Reporter and expression vectors
The (SIE)₃-TK-CAT and (SIEm)₃-TK-CAT reporter vectors contain the trimerized high-affinity, wild-type (SIE67, sis-induced element) or mutated (SIE25) STAT binding sites inserted upstream of the minimal TK-CAT reporter gene construct (17 , 33) . The expression vectors S1WT, S3WT, S3N, S3C, and S3NC were constructed as follows. Polymerase chain reaction (PCR) -amplified fragments corresponding to the full-length Socs-1 and Socs-3 cDNAs were cloned into the NdeI/BamHI sites of the p513HA expression vector, a SV40 promoter-based vector in which the sequences inserted were in-frame with the hemagglutinin (HA) tag (a gift from B. Chatton, IGBMC, Strasbourg). The mutants S3N (in which residues 1 to 28 are deleted), S3C (in which residues 176 to 224 are deleted) and S3NC (in which residues 1 to 28 and 176 to 224 are missing) were constructed by PCR amplification of the proper fragments from the S3WT construct. Each construct was verified by sequencing on both DNA strands.

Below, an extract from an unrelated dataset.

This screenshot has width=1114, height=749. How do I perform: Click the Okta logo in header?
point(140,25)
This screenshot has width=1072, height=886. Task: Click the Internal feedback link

Transfection and CAT assays
ES cells were transfected and CAT assays performed as described (17) . Briefly, cells grown in 9 cm Petri dishes were transfected with 5 µg of the LIF-responsive (SIE)₃-TK CAT reporter vector or 15 µg of the (SIEm)₃-TK CAT (to clearly visualize basal transcription and its potential repression), together with 1 µg of the Socs expression vectors or the empty vector. The percentage of chloramphenicol acetylation was determined from at least three independent experiments, and quantitated with a Bioimaging analyzer (Fuji Photo Film Co.).

DNA analysis
For DNA extraction (Hirt technique), the cells were directly lysed in ETS buffer (10 mM EDTA, 10 mM Tris-HCl, pH 8, 1% SDS), 4 ml/9 cm petri dish. Cell lysates were supplemented with NaCl (1 M final), left overnight at 4°C, and spun 10 min at 8000 g. The supernatant was treated 3 h with proteinase K (100 µg/ml) and the DNA was precipitated with ethanol after phenol/chloroform extraction. After RNase treatment (10 µg/ml, Sigma), 30 min at 37°C, 20 µg of DNA was loaded on 2% agarose gels and stained with ethidium bromide. Floating cells were recovered by centrifugation and the DNA was prepared as above.

Semiquantitative RT-PCR
Total RNA from ES cells was prepared with the Trizol reagent kit (Life Technologies, Inc./BRL), and treated with DNase, (5 U/100 µg RNA, Sigma). Total RNA (4 µg) was reverse-transcribed (RT) with random hexameric primers and the MLV Reverse Transcriptase (Sigma). The RT reaction was split into 4 PCR reactions with 4 sets of specific primers. One PCR reaction was performed with primers corresponding to the 36B4 LIF-independent gene (34) with each RNA preparation. PCR products (20 cycles) were analyzed by Southern blot with random-labeled cDNA fragments.

The primers used for the LIF receptor ß subunit, gp130 and ESP have been described (35) .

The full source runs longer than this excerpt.